## Data for processing
★ ★ ★ ★ ★ ★ ★

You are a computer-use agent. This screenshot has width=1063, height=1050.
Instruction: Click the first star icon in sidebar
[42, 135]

★ ★ ★ ★ ★ ★ ★

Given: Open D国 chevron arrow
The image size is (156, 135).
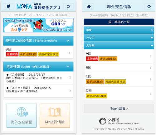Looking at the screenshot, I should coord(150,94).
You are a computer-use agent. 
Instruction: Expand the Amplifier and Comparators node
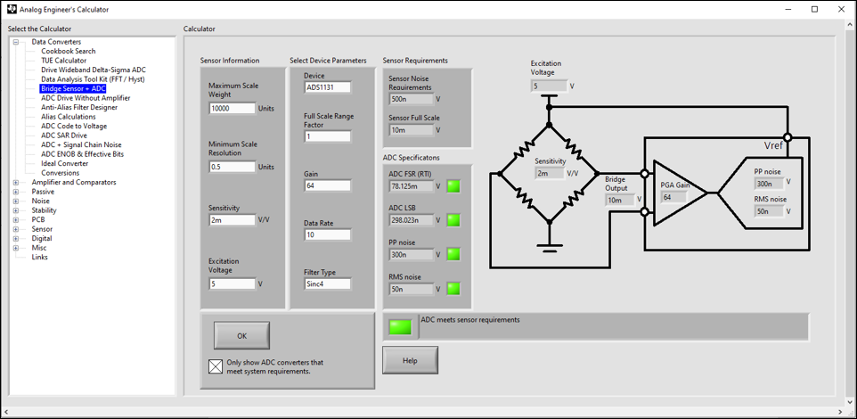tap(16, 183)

★ ★ ★ ★ ★ ★ ★

## Action item
Check each line of the data above, and please copy the ones in which the string "agent" occurs.

## Written solution
You are a computer-use agent. This screenshot has width=1063, height=1050.
You are a computer-use agent. 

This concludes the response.